[Stored entries]
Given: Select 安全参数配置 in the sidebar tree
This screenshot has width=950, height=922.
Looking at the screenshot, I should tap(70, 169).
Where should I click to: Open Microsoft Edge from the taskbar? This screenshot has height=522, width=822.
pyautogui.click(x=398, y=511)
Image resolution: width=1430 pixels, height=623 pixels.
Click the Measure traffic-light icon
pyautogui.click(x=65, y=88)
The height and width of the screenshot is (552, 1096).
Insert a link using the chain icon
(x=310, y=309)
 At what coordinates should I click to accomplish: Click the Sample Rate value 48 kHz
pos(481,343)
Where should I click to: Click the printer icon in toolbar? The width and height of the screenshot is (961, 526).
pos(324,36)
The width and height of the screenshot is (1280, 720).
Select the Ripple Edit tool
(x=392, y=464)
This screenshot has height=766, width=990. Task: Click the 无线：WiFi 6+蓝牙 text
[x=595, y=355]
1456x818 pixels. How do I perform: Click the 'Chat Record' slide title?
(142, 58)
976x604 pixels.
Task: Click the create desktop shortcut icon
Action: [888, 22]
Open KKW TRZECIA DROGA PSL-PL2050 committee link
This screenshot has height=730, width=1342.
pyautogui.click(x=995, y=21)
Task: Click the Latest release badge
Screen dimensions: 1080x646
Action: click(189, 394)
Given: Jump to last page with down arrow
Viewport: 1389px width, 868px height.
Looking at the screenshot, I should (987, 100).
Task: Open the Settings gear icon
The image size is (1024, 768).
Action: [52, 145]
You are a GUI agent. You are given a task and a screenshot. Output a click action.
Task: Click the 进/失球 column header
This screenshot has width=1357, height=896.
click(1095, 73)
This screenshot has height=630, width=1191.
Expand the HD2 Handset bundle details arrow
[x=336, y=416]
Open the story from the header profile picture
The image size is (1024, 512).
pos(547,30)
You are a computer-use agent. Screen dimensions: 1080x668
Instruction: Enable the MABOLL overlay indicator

**Exercise directions:** Please copy, exactly and with nothing else, the lines above beginning at the line that has "The height and" and ending with the line that has "Task: Click the Latest release badge".

**Result of this exercise:**
The height and width of the screenshot is (552, 1096).
Insert a link using the chain icon
(x=310, y=309)
 At what coordinates should I click to accomplish: Click the Sample Rate value 48 kHz
pos(481,343)
Where should I click to: Click the printer icon in toolbar? The width and height of the screenshot is (961, 526).
pos(324,36)
The width and height of the screenshot is (1280, 720).
Select the Ripple Edit tool
(x=392, y=464)
This screenshot has height=766, width=990. Task: Click the 无线：WiFi 6+蓝牙 text
[x=595, y=355]
1456x818 pixels. How do I perform: Click the 'Chat Record' slide title?
(142, 58)
976x604 pixels.
Task: Click the create desktop shortcut icon
Action: [888, 22]
Open KKW TRZECIA DROGA PSL-PL2050 committee link
This screenshot has height=730, width=1342.
pyautogui.click(x=995, y=21)
Task: Click the Latest release badge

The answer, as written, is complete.